* **Stated problem**
Please answer these questions using the article on the SEC pay rules below.
1. By what margin did the SEC pass the new rules on corporate pay?
2. How often must compensation policies be put to a shareholder vote under the say-on-pay program?
3. What minimum net worth must an investor now have to invest in private offerings?

On Tuesday, the SEC passed by a 3-2 margin new rules for corporate pay and executive compensation.  The divided vote pitted three Democrats against two Republicans.  SEC Chairwoman Mary Schapiro empowers shareholders of publicly traded corporations to have a say on issues like golden parachutes, executive pay and corporate bonuses, three areas where shareholders felt betrayed in 2008.

The “say-on-pay” regulations were opposed by Republicans Kathleen L. Casey and Troy A. Paredes.  Casey’s stated her opposition, “I believe the say-on-pay rules we are adopting today are unduly restrictive and impose unnecessary burdens, particularly on smaller reporting companies with minimal corresponding benefits for investors.”

In an effort to temper the regulations, the SEC agreed that companies whose shareholders own less than $75 million in shares will not be subjected to the new regulations until 2013.  Other companies will be expected to comply beginning 2011.

Ironically, the board of directors for these larger firms do not have to comply with the shareholders vote.  The balloting is considered non-binding.   The SEC’s newest rules are an offshoot of the Dodd-Frank Act passed in July 2010.  The intent is to discourage the high-risk practices that businesses used before 2008 for the benefit of the executives and high ranking company officials. 

These practices are closely connected to the downfall of Lehman Brothers and AIG.  Even as companies acknowledged disproportionate wages and bonuses and were pressured by government and shareholders alike, the latest round of compensation revelations indicate little has been done by financial institutions to bring compensation in linen with performance.

In a letter to the SEC, Michigan Democrat Carl Levin expressed his concern. “Excessive executive compensation is an outgoing outrage.”  The SEC has received input from more than 60 protestors, including the A.F.L.- C.I.O. and the New York Stock Exchange, of executive compensation practices for publicly traded corporations.  The agency has held more than 15 meetings to put practical rules in place.

In the new say-on-pay program, compensation policies are to be put to a shareholder vote at least once every three years.  While the Board of Directors is not forced to comply with shareholder wishes, the company must make public whether or not they adhered to the shareholder wishes.

Since 2008, many companies already comply with the say-on-pay rules.  Other companies have fought against the compensation rules.  Corporations whose board members do not recognize the will of the shareholders stand the chance of being voted off the board by those shareholders.

In addition to the say-on-pay rules, the SEC also voted to raise the bar on scrutiny for hedge funds.  Fund managers will now have to provide precise details about their exposure to assets.  Additionally, the SEC changed the rules for investors looking to invest in private offerings.  Now, the investor must have a net worth of at least $1 million, excluding the value of their primary residence.

In a separate issue, Merrill Lynch agreed to pay the SEC $10 million for using client information to place buy and sell orders to its own advantage.  Merrill Lynch reportedly used information gathered from the company’s trade desk to determine their investment strategy.

* **Records supplied**
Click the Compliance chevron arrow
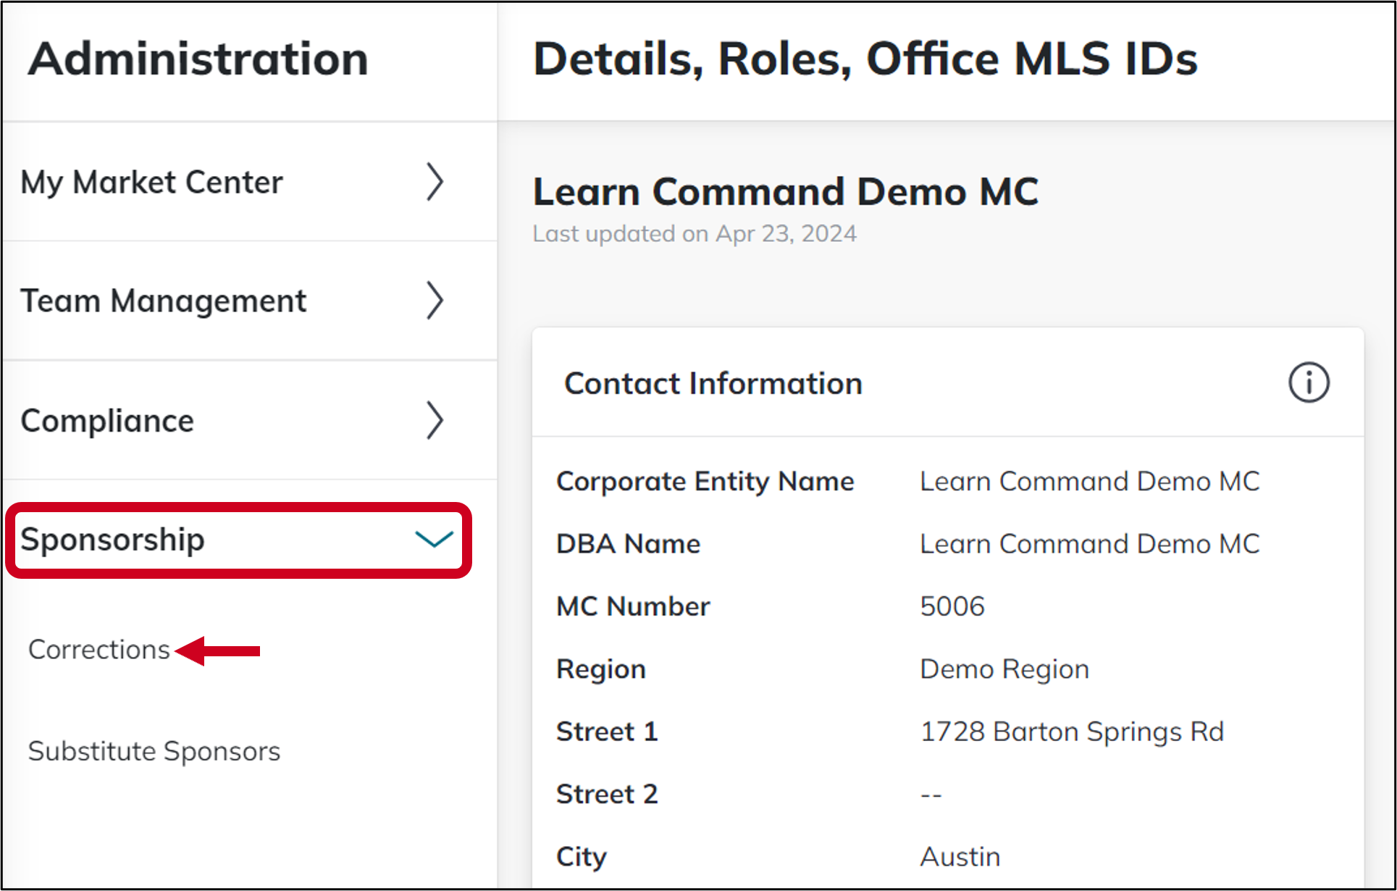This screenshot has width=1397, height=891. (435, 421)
---
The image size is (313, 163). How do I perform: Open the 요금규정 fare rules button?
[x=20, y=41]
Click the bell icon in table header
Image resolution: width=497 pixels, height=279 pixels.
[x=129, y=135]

* **The solution**
1. By a 3-2 margin.
2. At least once every three years.
3. At least $1 million, excluding the value of the investor's primary residence.